I was having lunch with a friend the other day, and he was talking about how he is looking for a new job.  He is educated and has been in the workforce for many years.  One of the things that struck me is when he applies for positions, he gets declined right away.  When I asked why he gets rejected right away, he thinks for a moment then says, “I’m right in the middle of overqualified and underqualified.”  

It may be arguable when a person is underqualified.  Although, is it based on the paper in front of the recruiter/manager saying as much, or is it a bias from somehow knowing about the applicant?  Who knows.  What is not understandable is how someone is overqualified.  I argue why a person would apply for a position where they are “overqualified.”  What does that mean?  Again, who is saying this?  Does it mean the applicant will not be able to do the role because they are too smart for it?  Also, who cares if their resume says they have more experience than what the job is asking for.  That experience will most likely bring with it…experience!  An exception might be an ex-C level applicant applying for an entry-level role such as a customer service representative.  Wait a second; when was the last time a C-level employee actually had to apply for a role?  Well, there goes that thought.  This whole notion makes zero sense to me.

Is it fair to say that the applicant may have lost his/her job?  Does he feel his current organization is reeling and does not feel safe?  Does she just want to step out of her current type of role and be a contributor?  These are the questions that sparked the conversation my friend and I had.  

The thing I kept going back to was that there is apparent interest in the position, or my friend would not have applied!  Now some may argue the other point where if the role was offered, would my friend get bored and quit?  This is a very real argument.  However, this notion might be the fault of the actual job posting and how it is written, rather than my friend’s qualifications.

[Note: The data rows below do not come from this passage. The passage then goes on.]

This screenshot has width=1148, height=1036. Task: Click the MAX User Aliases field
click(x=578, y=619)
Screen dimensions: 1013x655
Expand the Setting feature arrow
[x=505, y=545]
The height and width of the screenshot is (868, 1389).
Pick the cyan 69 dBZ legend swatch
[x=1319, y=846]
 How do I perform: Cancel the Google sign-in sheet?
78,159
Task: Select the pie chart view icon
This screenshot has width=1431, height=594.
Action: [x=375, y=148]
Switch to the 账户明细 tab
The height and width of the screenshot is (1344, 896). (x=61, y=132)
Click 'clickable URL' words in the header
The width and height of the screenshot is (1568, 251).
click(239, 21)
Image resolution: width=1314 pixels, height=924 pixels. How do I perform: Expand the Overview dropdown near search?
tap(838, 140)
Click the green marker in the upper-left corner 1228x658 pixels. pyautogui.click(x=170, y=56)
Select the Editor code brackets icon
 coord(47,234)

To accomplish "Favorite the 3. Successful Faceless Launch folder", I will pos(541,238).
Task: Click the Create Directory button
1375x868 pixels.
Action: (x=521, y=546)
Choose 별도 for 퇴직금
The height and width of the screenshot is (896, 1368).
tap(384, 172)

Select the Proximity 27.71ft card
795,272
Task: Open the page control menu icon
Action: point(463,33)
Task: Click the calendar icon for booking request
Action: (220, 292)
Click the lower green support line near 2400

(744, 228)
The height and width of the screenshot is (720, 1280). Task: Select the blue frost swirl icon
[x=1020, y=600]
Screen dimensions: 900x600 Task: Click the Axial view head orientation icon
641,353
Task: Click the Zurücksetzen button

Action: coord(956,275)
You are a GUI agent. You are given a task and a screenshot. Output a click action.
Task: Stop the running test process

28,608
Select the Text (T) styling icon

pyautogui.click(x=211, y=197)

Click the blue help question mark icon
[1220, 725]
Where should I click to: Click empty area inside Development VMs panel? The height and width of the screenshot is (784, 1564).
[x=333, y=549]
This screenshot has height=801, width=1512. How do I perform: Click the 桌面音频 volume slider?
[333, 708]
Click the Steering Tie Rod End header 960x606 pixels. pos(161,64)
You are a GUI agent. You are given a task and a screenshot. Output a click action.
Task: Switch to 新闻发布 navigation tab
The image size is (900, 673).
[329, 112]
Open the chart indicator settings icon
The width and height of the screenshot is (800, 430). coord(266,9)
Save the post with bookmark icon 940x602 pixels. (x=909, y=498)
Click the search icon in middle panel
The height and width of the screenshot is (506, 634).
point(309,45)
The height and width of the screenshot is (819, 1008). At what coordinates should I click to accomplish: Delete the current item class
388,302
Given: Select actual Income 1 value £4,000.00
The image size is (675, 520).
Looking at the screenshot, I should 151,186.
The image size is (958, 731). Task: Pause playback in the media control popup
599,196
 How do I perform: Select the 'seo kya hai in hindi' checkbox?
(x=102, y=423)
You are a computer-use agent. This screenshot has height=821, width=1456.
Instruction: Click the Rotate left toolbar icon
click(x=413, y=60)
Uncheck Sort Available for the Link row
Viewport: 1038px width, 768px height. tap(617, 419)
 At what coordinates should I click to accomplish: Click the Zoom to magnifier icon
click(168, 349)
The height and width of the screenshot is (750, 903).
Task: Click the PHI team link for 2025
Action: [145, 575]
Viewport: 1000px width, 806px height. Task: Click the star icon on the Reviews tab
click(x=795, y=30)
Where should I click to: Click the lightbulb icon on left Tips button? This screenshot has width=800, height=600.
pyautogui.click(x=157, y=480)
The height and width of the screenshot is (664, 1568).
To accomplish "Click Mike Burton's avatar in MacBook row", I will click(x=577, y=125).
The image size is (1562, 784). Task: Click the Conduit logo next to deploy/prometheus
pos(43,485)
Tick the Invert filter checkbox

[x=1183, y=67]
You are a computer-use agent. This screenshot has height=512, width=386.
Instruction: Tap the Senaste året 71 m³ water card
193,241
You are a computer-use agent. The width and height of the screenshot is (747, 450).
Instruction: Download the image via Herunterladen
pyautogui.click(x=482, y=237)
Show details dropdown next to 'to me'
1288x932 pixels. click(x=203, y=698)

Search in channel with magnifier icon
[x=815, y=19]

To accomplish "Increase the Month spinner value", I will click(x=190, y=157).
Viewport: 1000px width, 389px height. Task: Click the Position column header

No matter whether they’re overqualified or underqualified, their personality is a strong indicator of how they’re likely to perform on the job. The needs of your organization may dictate choosing an underqualified or an overqualified candidate, and one option isn’t better than the other.

— the McQuaig Institute

Per the above quote, being one or the other isn’t necessarily worse either.  My friend has sent many, many resumes and applied for roles within his wheelhouse.  Yet, he continues to get what can only be auto-rejection responses.  I would be remiss however if I didn’t say that we both understand recruiters and managers see many resumes a day.  It’s also understandable that with the unemployment rate as low as it is, recruiters have the luxury of being more selective.  It would be nice, however, if more chances would be taken on that ‘tween applicant.  It currently feels as though jobs are won and lost by a piece of paper which may or may not even be real.

Take a look at USC. The school is in a heap of trouble over the admissions scandal.  A question may now be if parents can cheat to get their kids into a college, scholarships for sports, or graduate from college, who’s to say there aren’t lies about resumes and experience?  Hiring personnel, let’s get past the social media style decision making, and have real conversations with applicants to find about them.  Per the McQuaig Institute, “good predictors come from knowing the candidate’s personality.”  This cannot be understood from a resume.  And who knows, you may find that next great employee who on paper is over/underqualified.  Just saying.  Hopefully, my friend will find something soon.  Great candidate and a great person.  He will be an asset wherever he goes.